**Work instruction**
Print every one of the entries below verbatim, line for line.

[Collected data entries]
* * * *

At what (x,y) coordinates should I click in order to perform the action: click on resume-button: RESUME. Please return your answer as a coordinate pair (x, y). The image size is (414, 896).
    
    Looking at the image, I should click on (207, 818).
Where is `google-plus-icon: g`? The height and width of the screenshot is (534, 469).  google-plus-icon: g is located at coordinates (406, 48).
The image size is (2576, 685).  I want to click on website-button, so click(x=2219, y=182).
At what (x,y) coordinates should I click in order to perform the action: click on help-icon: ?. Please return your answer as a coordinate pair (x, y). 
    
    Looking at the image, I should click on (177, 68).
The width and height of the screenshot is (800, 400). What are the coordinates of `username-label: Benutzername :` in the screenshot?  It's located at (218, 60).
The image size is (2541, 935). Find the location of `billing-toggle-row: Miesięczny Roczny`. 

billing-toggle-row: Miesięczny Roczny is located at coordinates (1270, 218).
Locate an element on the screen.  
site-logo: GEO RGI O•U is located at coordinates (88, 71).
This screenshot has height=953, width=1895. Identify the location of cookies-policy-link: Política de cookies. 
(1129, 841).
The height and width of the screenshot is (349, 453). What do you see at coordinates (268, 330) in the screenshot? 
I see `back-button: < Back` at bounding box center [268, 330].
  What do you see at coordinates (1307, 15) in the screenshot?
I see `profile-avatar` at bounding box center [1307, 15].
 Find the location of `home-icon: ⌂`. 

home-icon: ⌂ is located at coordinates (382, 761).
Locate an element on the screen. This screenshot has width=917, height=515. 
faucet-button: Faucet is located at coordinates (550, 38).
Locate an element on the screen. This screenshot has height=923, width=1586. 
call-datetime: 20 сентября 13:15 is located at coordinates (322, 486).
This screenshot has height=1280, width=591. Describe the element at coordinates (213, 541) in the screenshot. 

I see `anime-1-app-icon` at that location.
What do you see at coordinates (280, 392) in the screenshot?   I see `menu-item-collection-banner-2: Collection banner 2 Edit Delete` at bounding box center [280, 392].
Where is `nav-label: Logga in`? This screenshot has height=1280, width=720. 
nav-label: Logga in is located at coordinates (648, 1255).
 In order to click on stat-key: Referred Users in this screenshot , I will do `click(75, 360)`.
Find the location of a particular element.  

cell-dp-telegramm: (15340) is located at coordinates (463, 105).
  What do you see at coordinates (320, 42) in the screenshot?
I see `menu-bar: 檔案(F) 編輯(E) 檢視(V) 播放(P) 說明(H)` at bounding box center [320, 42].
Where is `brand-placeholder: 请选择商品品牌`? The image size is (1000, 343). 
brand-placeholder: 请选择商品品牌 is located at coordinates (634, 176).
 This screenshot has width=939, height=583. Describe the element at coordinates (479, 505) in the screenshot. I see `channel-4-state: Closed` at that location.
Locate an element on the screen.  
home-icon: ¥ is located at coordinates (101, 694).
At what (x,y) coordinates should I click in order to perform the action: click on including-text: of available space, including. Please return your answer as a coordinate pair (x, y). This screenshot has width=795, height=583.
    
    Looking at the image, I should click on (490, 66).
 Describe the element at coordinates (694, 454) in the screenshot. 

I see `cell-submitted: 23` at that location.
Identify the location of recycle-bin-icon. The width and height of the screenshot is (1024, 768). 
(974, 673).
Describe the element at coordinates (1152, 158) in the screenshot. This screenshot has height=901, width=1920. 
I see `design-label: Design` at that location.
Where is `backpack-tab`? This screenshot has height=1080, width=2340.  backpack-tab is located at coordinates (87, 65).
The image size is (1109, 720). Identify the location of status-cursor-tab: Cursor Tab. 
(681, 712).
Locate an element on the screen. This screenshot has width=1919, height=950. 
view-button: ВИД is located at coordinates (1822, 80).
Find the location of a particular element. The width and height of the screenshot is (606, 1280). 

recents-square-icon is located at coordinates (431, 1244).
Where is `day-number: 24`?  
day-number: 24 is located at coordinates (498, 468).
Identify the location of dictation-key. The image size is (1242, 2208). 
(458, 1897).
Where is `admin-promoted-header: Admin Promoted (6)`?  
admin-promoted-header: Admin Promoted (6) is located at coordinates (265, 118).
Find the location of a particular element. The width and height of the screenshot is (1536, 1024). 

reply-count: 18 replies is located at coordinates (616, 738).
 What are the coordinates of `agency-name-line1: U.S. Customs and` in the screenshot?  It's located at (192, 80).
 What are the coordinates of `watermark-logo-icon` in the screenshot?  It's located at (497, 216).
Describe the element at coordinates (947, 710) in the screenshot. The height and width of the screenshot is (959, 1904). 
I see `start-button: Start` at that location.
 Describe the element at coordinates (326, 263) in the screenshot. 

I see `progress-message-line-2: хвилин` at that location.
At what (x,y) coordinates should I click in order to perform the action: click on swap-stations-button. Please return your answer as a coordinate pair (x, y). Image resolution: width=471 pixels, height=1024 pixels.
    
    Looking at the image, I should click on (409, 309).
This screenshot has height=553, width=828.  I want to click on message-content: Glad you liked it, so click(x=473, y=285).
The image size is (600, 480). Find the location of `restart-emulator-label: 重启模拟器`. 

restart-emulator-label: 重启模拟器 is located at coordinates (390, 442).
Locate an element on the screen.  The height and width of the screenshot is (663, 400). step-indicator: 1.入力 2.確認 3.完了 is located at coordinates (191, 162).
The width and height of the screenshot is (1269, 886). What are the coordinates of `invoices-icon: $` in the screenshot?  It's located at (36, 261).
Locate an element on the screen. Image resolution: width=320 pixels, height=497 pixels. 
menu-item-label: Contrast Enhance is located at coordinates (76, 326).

* * * *

**Task output**
At what (x,y) coordinates should I click in order to perform the action: click on resume-button: RESUME. Please return your answer as a coordinate pair (x, y). The image size is (414, 896).
    
    Looking at the image, I should click on (207, 818).
Where is `google-plus-icon: g`? The height and width of the screenshot is (534, 469).  google-plus-icon: g is located at coordinates (406, 48).
The image size is (2576, 685).  I want to click on website-button, so click(x=2219, y=182).
At what (x,y) coordinates should I click in order to perform the action: click on help-icon: ?. Please return your answer as a coordinate pair (x, y). 
    
    Looking at the image, I should click on (177, 68).
The width and height of the screenshot is (800, 400). What are the coordinates of `username-label: Benutzername :` in the screenshot?  It's located at (218, 60).
The image size is (2541, 935). Find the location of `billing-toggle-row: Miesięczny Roczny`. 

billing-toggle-row: Miesięczny Roczny is located at coordinates (1270, 218).
Locate an element on the screen.  
site-logo: GEO RGI O•U is located at coordinates (88, 71).
This screenshot has height=953, width=1895. Identify the location of cookies-policy-link: Política de cookies. 
(1129, 841).
The height and width of the screenshot is (349, 453). What do you see at coordinates (268, 330) in the screenshot? 
I see `back-button: < Back` at bounding box center [268, 330].
  What do you see at coordinates (1307, 15) in the screenshot?
I see `profile-avatar` at bounding box center [1307, 15].
 Find the location of `home-icon: ⌂`. 

home-icon: ⌂ is located at coordinates (382, 761).
Locate an element on the screen. This screenshot has width=917, height=515. 
faucet-button: Faucet is located at coordinates (550, 38).
Locate an element on the screen. This screenshot has height=923, width=1586. 
call-datetime: 20 сентября 13:15 is located at coordinates (322, 486).
This screenshot has height=1280, width=591. Describe the element at coordinates (213, 541) in the screenshot. 

I see `anime-1-app-icon` at that location.
What do you see at coordinates (280, 392) in the screenshot?   I see `menu-item-collection-banner-2: Collection banner 2 Edit Delete` at bounding box center [280, 392].
Where is `nav-label: Logga in`? This screenshot has height=1280, width=720. 
nav-label: Logga in is located at coordinates (648, 1255).
 In order to click on stat-key: Referred Users in this screenshot , I will do `click(75, 360)`.
Find the location of a particular element.  

cell-dp-telegramm: (15340) is located at coordinates (463, 105).
  What do you see at coordinates (320, 42) in the screenshot?
I see `menu-bar: 檔案(F) 編輯(E) 檢視(V) 播放(P) 說明(H)` at bounding box center [320, 42].
Where is `brand-placeholder: 请选择商品品牌`? The image size is (1000, 343). 
brand-placeholder: 请选择商品品牌 is located at coordinates (634, 176).
 This screenshot has width=939, height=583. Describe the element at coordinates (479, 505) in the screenshot. I see `channel-4-state: Closed` at that location.
Locate an element on the screen.  
home-icon: ¥ is located at coordinates (101, 694).
At what (x,y) coordinates should I click in order to perform the action: click on including-text: of available space, including. Please return your answer as a coordinate pair (x, y). This screenshot has width=795, height=583.
    
    Looking at the image, I should click on (490, 66).
 Describe the element at coordinates (694, 454) in the screenshot. 

I see `cell-submitted: 23` at that location.
Identify the location of recycle-bin-icon. The width and height of the screenshot is (1024, 768). 
(974, 673).
Describe the element at coordinates (1152, 158) in the screenshot. This screenshot has height=901, width=1920. 
I see `design-label: Design` at that location.
Where is `backpack-tab`? This screenshot has height=1080, width=2340.  backpack-tab is located at coordinates (87, 65).
The image size is (1109, 720). Identify the location of status-cursor-tab: Cursor Tab. 
(681, 712).
Locate an element on the screen. This screenshot has width=1919, height=950. 
view-button: ВИД is located at coordinates (1822, 80).
Find the location of a particular element. The width and height of the screenshot is (606, 1280). 

recents-square-icon is located at coordinates (431, 1244).
Where is `day-number: 24`?  
day-number: 24 is located at coordinates (498, 468).
Identify the location of dictation-key. The image size is (1242, 2208). 
(458, 1897).
Where is `admin-promoted-header: Admin Promoted (6)`?  
admin-promoted-header: Admin Promoted (6) is located at coordinates (265, 118).
Find the location of a particular element. The width and height of the screenshot is (1536, 1024). 

reply-count: 18 replies is located at coordinates (616, 738).
 What are the coordinates of `agency-name-line1: U.S. Customs and` in the screenshot?  It's located at (192, 80).
 What are the coordinates of `watermark-logo-icon` in the screenshot?  It's located at (497, 216).
Describe the element at coordinates (947, 710) in the screenshot. The height and width of the screenshot is (959, 1904). 
I see `start-button: Start` at that location.
 Describe the element at coordinates (326, 263) in the screenshot. 

I see `progress-message-line-2: хвилин` at that location.
At what (x,y) coordinates should I click in order to perform the action: click on swap-stations-button. Please return your answer as a coordinate pair (x, y). Image resolution: width=471 pixels, height=1024 pixels.
    
    Looking at the image, I should click on (409, 309).
This screenshot has height=553, width=828.  I want to click on message-content: Glad you liked it, so click(x=473, y=285).
The image size is (600, 480). Find the location of `restart-emulator-label: 重启模拟器`. 

restart-emulator-label: 重启模拟器 is located at coordinates (390, 442).
Locate an element on the screen.  The height and width of the screenshot is (663, 400). step-indicator: 1.入力 2.確認 3.完了 is located at coordinates (191, 162).
The width and height of the screenshot is (1269, 886). What are the coordinates of `invoices-icon: $` in the screenshot?  It's located at (36, 261).
Locate an element on the screen. Image resolution: width=320 pixels, height=497 pixels. 
menu-item-label: Contrast Enhance is located at coordinates (76, 326).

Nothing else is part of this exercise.